James Cotterill

Personal information
- Date of birth: 3 August 1982 (age 43)
- Place of birth: Barnsley, England
- Position(s): Central defender

Senior career*
- Years: Team / Apps / (Gls)
- 2000–2003: Scunthorpe United / 23 / (0)
- 2003–2006: Barrow / 115^{~} / (0)
- 2007–2008: Ossett Town / ? / (?)
- 2008–2011: Guiseley / ? / (?)
- 2010: → Bradford Park Avenue (loan) / 2 / (0)
- 2012–2015: Ossett Town / ? / (?)
- 2015–: Handsworth Parramore / ? / (?)

= James Cotterill =

English footballer (born 1982)

James Cotterill (born 3 August 1982) is a former professional footballer. He plays as a central defender for Handsworth Parramore.

==Footballing career==
He began his career at Scunthorpe United, and was released in 2003 after making 24 appearances for the first team. Following this, Cotterill joined Barrow in August 2003, where he remained until December 2006. He made 115 appearances in all competitions for Barrow.

On 1 March 2007, two weeks after his release from prison, Cotterill joined Northern Premier League side Ossett Town. During the 2007/08 season he joined Ossett's ex manager Steve Kittrick at local rivals Guiseley A.F.C.

He joined Bradford Park Avenue on a short-term loan in November 2010 making two appearances for the club.

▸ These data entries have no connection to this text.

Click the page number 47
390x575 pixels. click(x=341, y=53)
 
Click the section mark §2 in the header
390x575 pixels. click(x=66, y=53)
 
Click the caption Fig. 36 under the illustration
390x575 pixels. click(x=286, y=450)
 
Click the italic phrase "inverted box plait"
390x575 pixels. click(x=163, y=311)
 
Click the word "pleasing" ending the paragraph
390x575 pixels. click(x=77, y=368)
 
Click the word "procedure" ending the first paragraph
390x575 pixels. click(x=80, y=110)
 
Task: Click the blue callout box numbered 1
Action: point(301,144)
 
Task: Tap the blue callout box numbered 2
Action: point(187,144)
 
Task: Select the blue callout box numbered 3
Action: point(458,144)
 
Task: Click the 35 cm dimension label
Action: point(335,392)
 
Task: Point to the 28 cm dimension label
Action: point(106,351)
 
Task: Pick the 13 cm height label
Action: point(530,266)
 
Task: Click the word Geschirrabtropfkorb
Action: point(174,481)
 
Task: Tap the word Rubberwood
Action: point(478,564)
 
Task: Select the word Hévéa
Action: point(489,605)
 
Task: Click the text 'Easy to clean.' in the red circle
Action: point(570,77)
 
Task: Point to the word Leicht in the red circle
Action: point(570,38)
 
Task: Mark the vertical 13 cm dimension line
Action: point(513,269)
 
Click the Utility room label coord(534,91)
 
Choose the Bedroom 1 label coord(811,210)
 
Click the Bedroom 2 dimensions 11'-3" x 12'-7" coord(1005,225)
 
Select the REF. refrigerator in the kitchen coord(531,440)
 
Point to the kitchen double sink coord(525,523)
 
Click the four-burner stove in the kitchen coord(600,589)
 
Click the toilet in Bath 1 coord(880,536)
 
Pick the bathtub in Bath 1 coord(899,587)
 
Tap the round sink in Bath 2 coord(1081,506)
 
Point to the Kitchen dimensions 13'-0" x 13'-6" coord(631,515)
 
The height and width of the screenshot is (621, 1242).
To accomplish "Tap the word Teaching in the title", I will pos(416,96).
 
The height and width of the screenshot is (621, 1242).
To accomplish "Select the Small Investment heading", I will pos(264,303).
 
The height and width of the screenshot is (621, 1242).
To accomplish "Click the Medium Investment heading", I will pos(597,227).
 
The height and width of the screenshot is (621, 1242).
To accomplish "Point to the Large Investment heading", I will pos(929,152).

He left Guiseley in February 2011 to look for regular first team football. He later re-signed for Ossett Town.

===Assault conviction===
On 11 November 2006, during an FA Cup first round match between Barrow and Bristol Rovers, Cotterill was involved in an off the ball incident with Rovers player Sean Rigg. Cotterill was seen to punch Rigg in the face, leaving him with a double fracture of the jaw, which was screened later that evening on Match of the Day. After the incident, Rigg was only able to eat with a teaspoon and drink through a straw, and his treatment involved the insertion of two metal plates into his jaw, which will remain permanently. Cotterill was banned from all football activity by The FA until March 2007, and on 11 January 2007 he was jailed for four months after pleading guilty to causing grievous bodily harm. An appeal to free Cotterill had failed, however, he was soon released from prison on 14 February 2007 although he was forced to wear an electronic tag in his home town Barnsley until 11 March 2007. Hoping to re-build his life, Cotterill also thanked the Barrow fans who helped release him. Cotterill also apologised to Sean Rigg saying he "never intended to hurt Sean".